Placa en el monumento a las víctimas del terrorismo en Madrid. Fuente: www.espormadrid.es |
No,
no lo entiendo y por eso quiero dejar aquí claro que, en mi condición de
ciudadano español, estoy y estaré siempre con las víctimas del terrorismo. Y me
tendrá enfrente, siempre, aquel que busque su desprecio, humillación, olvido o,
incluso, esa indiferencia cada vez más generalizada en nuestra sociedad. Estaré
ahí, aunque sólo sirva para demostrarles que sé, no el dolor que sienten —que
sólo pueden entender los que lo han sufrido—, sino el enorme esfuerzo que están
realizando para continuar la "normalidad" de sus vidas con la que
esta cayendo. Con la que lleva demasiado tiempo cayendo. Aunque sólo sirva,
como estas letras, para posicionarme fuera de la apatía generalizada y
desmemoriada que hoy se considera "politicamente correcta". Aunque
sólo sea para poder mirar a los ojos de mi amigo y poder responderle: "Semper fidelis, Juande, semper fidelis".
[1] A las ocho y cuarto de la mañana del 21 de junio de 1993, la banda
terrorista ETA asesinaba en Madrid a seis militares y un civil que viajaban en
una furgoneta oficial, haciendo detonar a su paso un potente coche-bomba,
cargado con 40 kilos de amonal, en la confluencia de las calles de López de
Hoyos y de Joaquín Costa. Los etarras presenciaron la
llegada de la furgoneta oficial del Estado Mayor de la Defensa (EMAD) a la
plaza de la República de Argentina y accionaron a distancia el dispositivo que
hizo estallar la mortífera carga. La onda expansiva afectó de lleno al vehículo
oficial y el efecto de la metralla acabó con la vida de los siete hombres que
viajaban en ella.

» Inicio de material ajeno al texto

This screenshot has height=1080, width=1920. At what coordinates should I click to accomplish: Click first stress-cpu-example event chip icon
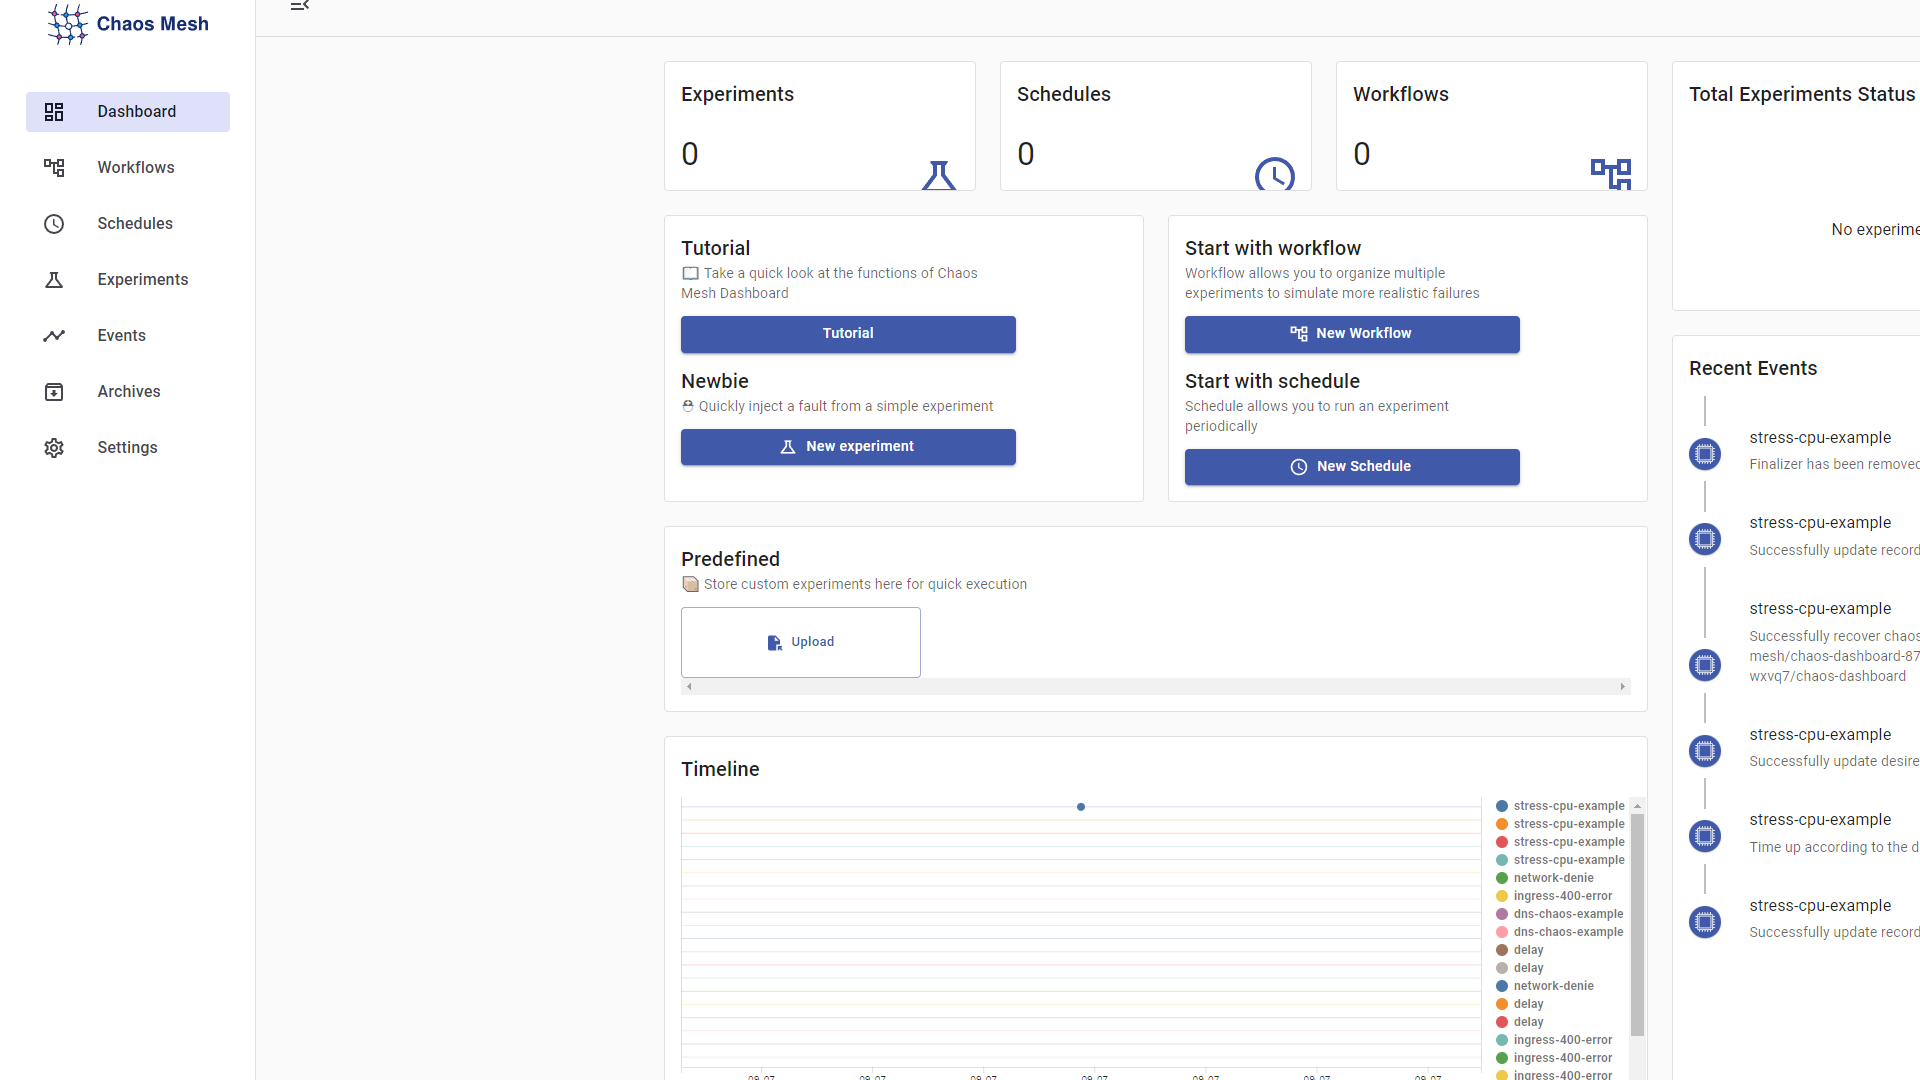click(x=1705, y=454)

Los muertos fueron: el teniente coronel del Ejército de
Tierra JAVIER BARÓ DÍAZ DE FIGEROA; el teniente coronel del Ejército de Tierra
FIDEL DÁVILA GARIJO; el teniente coronel del Ejército del Aire JOSÉ ALBERTO
CARRETERO SOGEL; el teniente coronel del Ejército del Aire JUAN ROMERO ÁLVAREZ;
el capitán de fragata de la Armada DOMINGO OLIVO ESPARZA; el sargento primero
de la Armada JOSÉ MANUEL CALVO ALONSO y el funcionario civil del Ministerio de
Defensa PEDRO ROBLES LÓPEZ. La explosión provocó, además de cuantiosos daños
materiales, heridas graves a otros cuarenta ciudadanos, incluidos tres niños
que esperaban en una parada cercana a que les recogiera el autobús del colegio.
Se trataba de las hermanas Juana y María Gabriela Cañizo Canto, de 8 y 15 años,
y de Luis Gabarda Pery, de 7, rescatado del lugar del atentado en una situación
crítica por el policía Emilio Almendros Gomis, que lo trasladó urgentemente al
Hospital Gregorio Marañón. Además de los tres niños, otras cinco personas
resultaron también gravemente heridas: María Antonia Mezquita, Matilde Cuéllar,
Fernando Flórez, Sonia Curabia y Juan Carlos Sobrino. Una hora después, hacia
las 9:15 horas, el Ford Fiesta utilizado por los etarras para huir, estalló
ante el número 85 de la calle de Serrano, cerca de la embajada de los Estados
Unidos, hiriendo a otras tres personas, dos de ellas de gravedad: Miguel Alvero
Suárez, de 26 años, y Carmen Redondo Prado, de 28.